*The request*. Change every "Instruction:" in the listing below to "Goal:", leaving everything else as it is.
[START Extracted entries]
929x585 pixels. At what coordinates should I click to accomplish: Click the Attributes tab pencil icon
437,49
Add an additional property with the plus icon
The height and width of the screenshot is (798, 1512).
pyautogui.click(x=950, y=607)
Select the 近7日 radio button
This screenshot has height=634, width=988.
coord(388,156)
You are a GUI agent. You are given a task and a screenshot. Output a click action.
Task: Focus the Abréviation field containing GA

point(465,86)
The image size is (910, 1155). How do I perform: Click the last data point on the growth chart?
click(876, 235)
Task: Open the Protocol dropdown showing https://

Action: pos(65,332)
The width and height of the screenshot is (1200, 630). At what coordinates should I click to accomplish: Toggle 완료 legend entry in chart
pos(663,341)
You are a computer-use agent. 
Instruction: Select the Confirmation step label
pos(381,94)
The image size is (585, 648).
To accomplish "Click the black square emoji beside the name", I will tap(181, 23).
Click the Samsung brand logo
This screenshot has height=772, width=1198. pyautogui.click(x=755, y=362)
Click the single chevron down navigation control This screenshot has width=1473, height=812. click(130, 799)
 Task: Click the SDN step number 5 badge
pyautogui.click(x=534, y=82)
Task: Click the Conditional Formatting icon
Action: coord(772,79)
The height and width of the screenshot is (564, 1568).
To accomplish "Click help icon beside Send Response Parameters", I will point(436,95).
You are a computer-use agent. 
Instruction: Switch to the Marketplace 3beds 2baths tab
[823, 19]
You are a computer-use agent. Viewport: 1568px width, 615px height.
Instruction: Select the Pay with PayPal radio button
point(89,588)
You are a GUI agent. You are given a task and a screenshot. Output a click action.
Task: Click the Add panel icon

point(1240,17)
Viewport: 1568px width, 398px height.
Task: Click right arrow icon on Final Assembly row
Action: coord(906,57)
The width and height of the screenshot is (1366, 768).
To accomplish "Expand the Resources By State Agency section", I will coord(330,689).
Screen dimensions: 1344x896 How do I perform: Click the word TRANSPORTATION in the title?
[END Extracted entries]
*Answer to this task*.
929x585 pixels. At what coordinates should I click to accomplish: Click the Attributes tab pencil icon
437,49
Add an additional property with the plus icon
The height and width of the screenshot is (798, 1512).
pyautogui.click(x=950, y=607)
Select the 近7日 radio button
This screenshot has height=634, width=988.
coord(388,156)
You are a GUI agent. You are given a task and a screenshot. Output a click action.
Task: Focus the Abréviation field containing GA

point(465,86)
The image size is (910, 1155). How do I perform: Click the last data point on the growth chart?
click(876, 235)
Task: Open the Protocol dropdown showing https://

Action: pos(65,332)
The width and height of the screenshot is (1200, 630). At what coordinates should I click to accomplish: Toggle 완료 legend entry in chart
pos(663,341)
You are a computer-use agent. 
Goal: Select the Confirmation step label
pos(381,94)
The image size is (585, 648).
To accomplish "Click the black square emoji beside the name", I will tap(181, 23).
Click the Samsung brand logo
This screenshot has height=772, width=1198. pyautogui.click(x=755, y=362)
Click the single chevron down navigation control This screenshot has width=1473, height=812. click(130, 799)
 Task: Click the SDN step number 5 badge
pyautogui.click(x=534, y=82)
Task: Click the Conditional Formatting icon
Action: coord(772,79)
The height and width of the screenshot is (564, 1568).
To accomplish "Click help icon beside Send Response Parameters", I will point(436,95).
You are a computer-use agent. 
Goal: Switch to the Marketplace 3beds 2baths tab
[823, 19]
You are a computer-use agent. Viewport: 1568px width, 615px height.
Goal: Select the Pay with PayPal radio button
point(89,588)
You are a GUI agent. You are given a task and a screenshot. Output a click action.
Task: Click the Add panel icon

point(1240,17)
Viewport: 1568px width, 398px height.
Task: Click right arrow icon on Final Assembly row
Action: coord(906,57)
The width and height of the screenshot is (1366, 768).
To accomplish "Expand the Resources By State Agency section", I will coord(330,689).
Screen dimensions: 1344x896 How do I perform: Click the word TRANSPORTATION in the title?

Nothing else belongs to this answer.